§ What the task requires:
When the string "Choose" occurs in a line of the records, show that line.

Data extracts START

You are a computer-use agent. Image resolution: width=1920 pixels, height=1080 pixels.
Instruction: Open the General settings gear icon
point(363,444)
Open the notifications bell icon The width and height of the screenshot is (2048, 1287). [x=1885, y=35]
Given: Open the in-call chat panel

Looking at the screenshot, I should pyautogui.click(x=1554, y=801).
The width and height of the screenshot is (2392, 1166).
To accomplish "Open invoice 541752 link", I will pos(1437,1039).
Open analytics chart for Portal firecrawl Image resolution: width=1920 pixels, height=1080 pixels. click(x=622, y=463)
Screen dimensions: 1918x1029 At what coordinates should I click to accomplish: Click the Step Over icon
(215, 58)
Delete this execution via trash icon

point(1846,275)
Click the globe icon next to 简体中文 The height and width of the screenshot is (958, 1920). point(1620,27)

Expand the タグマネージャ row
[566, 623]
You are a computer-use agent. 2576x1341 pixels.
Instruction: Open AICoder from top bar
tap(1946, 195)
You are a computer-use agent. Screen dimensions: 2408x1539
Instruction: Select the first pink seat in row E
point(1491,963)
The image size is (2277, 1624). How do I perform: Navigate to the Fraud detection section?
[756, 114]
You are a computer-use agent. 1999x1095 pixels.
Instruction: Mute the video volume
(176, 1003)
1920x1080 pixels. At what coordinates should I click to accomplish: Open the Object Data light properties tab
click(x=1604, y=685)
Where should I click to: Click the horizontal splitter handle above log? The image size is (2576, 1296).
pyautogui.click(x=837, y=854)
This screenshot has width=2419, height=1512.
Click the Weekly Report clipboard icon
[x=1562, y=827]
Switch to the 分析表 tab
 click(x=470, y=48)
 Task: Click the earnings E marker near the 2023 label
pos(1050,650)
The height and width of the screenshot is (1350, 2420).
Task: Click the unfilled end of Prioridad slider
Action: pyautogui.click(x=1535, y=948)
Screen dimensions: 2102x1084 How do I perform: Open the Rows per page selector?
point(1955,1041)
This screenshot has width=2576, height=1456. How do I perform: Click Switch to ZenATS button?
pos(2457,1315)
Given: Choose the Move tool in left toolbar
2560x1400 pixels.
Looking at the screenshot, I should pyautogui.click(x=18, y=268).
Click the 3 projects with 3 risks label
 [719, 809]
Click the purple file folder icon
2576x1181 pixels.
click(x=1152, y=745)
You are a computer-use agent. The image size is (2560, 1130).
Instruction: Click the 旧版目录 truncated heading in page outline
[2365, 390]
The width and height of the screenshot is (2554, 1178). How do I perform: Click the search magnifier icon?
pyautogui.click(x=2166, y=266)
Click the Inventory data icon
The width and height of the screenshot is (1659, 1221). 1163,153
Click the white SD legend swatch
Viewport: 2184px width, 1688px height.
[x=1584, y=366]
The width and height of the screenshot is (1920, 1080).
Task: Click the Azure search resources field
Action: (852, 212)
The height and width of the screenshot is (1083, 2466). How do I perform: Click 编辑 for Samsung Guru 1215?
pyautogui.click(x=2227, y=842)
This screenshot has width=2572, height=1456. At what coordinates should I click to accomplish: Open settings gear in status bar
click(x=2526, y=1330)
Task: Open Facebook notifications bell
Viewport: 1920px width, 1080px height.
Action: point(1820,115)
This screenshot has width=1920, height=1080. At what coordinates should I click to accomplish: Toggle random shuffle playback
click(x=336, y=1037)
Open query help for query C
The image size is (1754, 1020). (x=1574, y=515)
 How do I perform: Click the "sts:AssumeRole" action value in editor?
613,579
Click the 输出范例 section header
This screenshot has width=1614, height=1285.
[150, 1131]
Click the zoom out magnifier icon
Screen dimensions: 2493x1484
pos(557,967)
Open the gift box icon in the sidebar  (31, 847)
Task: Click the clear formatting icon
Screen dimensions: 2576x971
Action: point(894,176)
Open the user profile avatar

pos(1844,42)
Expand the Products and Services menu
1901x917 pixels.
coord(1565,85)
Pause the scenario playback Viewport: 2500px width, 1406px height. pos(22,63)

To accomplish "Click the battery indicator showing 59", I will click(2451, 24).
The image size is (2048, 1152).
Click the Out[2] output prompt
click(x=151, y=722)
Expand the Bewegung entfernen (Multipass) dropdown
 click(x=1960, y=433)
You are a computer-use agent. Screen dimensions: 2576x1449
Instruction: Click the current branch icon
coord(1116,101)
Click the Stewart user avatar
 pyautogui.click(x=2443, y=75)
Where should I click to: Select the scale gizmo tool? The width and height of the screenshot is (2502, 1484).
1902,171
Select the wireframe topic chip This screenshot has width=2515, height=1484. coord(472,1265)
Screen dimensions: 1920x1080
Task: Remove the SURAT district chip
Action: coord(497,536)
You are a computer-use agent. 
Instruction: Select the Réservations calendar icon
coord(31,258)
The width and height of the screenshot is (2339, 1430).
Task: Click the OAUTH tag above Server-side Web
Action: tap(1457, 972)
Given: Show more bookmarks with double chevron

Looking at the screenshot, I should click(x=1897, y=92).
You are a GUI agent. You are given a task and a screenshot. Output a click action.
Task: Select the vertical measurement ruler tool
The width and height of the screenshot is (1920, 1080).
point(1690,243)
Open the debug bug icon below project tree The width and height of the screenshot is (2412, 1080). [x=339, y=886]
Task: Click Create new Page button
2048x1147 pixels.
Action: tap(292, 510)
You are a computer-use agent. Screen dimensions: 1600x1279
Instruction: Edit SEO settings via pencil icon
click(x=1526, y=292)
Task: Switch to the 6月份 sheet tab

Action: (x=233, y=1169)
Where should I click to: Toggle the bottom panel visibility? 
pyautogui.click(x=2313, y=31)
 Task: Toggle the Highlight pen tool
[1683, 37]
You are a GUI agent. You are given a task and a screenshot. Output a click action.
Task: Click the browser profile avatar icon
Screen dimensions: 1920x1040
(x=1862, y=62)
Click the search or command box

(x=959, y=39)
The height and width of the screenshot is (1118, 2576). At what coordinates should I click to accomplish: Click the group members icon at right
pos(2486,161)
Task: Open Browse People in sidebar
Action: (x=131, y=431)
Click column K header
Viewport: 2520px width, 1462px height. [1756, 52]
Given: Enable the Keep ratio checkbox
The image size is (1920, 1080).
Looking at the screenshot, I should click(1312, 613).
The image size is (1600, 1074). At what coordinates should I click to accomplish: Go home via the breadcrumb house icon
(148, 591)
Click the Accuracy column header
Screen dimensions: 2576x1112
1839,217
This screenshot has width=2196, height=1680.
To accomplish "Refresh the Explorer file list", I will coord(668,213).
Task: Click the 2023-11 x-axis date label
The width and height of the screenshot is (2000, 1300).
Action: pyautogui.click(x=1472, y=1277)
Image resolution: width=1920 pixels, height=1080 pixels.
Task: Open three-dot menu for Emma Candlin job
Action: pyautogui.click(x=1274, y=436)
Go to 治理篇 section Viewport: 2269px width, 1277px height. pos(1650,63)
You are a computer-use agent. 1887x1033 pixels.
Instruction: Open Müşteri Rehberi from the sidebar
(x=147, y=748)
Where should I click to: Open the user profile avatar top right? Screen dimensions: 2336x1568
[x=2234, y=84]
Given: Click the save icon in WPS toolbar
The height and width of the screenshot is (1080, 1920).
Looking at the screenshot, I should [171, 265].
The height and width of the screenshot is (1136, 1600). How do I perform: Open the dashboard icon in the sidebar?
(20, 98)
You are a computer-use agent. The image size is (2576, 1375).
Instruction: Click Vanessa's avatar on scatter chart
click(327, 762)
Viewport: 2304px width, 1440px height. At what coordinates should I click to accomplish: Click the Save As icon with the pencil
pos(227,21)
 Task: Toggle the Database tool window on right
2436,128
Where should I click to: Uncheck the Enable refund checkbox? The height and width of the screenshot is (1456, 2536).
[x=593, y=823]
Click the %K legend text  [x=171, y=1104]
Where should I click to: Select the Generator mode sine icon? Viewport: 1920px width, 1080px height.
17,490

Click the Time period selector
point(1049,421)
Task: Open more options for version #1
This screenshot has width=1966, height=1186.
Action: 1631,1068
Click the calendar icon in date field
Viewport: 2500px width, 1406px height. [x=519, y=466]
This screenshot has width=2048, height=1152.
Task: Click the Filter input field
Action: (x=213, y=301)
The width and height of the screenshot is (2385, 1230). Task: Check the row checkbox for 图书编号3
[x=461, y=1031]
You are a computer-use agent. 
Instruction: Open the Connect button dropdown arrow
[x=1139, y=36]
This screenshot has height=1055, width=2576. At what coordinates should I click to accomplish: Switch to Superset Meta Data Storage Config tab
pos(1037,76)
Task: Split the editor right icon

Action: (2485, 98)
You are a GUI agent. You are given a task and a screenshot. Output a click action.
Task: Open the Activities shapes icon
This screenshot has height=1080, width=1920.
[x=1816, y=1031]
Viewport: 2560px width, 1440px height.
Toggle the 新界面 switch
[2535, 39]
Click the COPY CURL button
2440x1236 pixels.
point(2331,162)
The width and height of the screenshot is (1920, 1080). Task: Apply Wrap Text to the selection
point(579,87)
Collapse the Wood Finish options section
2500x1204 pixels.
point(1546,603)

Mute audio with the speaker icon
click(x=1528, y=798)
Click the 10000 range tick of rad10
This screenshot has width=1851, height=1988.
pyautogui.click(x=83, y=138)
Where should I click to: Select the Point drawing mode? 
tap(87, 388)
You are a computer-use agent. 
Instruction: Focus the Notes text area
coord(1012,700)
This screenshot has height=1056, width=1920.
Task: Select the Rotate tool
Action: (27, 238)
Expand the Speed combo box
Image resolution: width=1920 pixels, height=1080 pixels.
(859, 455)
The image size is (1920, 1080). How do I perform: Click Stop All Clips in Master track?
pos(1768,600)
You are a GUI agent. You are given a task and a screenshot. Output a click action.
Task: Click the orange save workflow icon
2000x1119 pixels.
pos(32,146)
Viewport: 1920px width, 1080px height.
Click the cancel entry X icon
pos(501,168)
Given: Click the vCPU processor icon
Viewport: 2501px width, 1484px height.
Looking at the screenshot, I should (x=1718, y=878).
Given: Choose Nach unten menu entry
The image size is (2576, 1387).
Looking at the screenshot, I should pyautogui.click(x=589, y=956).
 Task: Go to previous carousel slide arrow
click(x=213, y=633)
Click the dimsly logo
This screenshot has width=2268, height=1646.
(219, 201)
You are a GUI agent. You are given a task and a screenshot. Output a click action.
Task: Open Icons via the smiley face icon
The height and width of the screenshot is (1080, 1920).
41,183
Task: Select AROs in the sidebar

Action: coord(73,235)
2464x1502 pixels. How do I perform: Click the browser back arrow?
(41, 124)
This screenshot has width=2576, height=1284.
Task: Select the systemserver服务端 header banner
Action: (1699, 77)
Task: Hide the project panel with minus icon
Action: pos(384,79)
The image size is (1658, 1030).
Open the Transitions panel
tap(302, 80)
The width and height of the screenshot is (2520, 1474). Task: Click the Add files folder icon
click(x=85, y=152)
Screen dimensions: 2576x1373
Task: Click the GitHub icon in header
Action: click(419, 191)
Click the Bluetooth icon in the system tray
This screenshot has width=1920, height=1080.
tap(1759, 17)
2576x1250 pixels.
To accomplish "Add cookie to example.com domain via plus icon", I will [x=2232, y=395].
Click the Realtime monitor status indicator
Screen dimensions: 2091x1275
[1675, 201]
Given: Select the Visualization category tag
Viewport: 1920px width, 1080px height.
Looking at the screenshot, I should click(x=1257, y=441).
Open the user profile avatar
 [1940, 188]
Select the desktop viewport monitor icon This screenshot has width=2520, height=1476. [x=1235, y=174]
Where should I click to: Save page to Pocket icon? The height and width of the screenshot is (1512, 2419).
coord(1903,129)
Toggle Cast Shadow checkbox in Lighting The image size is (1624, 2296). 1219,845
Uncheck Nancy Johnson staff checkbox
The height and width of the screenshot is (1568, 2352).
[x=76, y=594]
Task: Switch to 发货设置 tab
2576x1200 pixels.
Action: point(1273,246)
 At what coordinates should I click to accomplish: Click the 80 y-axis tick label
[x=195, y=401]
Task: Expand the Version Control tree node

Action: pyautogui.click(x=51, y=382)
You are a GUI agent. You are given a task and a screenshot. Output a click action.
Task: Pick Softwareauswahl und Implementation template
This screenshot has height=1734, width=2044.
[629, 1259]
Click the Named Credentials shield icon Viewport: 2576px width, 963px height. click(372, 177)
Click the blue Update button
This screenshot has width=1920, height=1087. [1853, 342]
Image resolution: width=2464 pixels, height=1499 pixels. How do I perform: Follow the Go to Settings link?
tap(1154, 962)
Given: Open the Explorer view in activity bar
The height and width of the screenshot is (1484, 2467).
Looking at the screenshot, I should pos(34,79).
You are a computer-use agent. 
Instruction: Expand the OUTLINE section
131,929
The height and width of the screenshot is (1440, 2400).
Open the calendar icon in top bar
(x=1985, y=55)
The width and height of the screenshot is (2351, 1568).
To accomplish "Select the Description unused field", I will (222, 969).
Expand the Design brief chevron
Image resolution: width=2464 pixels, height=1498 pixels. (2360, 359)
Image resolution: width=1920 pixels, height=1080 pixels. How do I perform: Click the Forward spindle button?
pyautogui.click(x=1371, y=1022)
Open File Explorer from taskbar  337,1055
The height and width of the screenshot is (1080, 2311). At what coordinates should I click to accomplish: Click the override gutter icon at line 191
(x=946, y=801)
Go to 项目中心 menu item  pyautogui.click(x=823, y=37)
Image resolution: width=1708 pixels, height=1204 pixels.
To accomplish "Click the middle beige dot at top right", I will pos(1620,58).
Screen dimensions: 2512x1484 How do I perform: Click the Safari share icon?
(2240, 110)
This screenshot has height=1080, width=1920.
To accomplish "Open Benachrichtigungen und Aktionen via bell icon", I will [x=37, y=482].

Data extracts END

§ Task response:
Given: Choose the Move tool in left toolbar
Given: Choose Nach unten menu entry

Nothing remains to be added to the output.